Énoncé du problème:
Reproduisez à l'identique les lignes qui commencent à celle contenant "Click the Get Help chat icon" et se terminent à celle contenant "[x=613, y=231]", ces deux lignes comprises.

Entrées pour repérer du texte et des éléments:
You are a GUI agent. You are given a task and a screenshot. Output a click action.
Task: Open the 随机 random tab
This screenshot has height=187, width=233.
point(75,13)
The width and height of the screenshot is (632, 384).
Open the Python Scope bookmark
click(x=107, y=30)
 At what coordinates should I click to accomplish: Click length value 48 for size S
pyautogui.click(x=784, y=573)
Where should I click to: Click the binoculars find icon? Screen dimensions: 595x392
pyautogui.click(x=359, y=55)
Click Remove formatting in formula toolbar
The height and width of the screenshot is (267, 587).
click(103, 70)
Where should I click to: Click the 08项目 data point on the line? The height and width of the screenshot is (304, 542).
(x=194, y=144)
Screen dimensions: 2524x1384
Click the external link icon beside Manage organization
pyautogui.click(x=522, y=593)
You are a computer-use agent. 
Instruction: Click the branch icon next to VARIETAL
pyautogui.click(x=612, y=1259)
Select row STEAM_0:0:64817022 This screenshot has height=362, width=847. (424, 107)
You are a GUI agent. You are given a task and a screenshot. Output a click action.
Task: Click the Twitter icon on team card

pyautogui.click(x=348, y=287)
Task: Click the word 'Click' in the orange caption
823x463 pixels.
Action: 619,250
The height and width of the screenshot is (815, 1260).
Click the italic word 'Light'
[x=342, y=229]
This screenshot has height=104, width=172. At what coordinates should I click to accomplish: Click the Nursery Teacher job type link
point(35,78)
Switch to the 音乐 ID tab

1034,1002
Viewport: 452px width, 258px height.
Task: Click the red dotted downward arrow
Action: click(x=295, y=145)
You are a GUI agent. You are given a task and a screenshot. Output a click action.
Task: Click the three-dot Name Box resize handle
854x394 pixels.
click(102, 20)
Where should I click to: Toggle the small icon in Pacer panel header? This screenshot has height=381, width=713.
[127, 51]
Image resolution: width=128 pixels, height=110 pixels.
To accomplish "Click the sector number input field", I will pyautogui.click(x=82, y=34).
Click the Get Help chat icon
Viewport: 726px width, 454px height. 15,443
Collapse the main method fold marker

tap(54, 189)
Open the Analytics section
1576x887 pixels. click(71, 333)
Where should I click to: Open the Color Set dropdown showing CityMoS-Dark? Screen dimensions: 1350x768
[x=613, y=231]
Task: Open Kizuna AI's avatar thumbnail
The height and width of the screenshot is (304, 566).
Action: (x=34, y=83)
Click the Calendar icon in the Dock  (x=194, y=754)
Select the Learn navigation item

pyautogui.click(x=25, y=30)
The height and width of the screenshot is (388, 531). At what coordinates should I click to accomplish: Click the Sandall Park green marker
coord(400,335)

Réponse ci-dessous:
Click the Get Help chat icon
Viewport: 726px width, 454px height. 15,443
Collapse the main method fold marker

tap(54, 189)
Open the Analytics section
1576x887 pixels. click(71, 333)
Where should I click to: Open the Color Set dropdown showing CityMoS-Dark? Screen dimensions: 1350x768
[x=613, y=231]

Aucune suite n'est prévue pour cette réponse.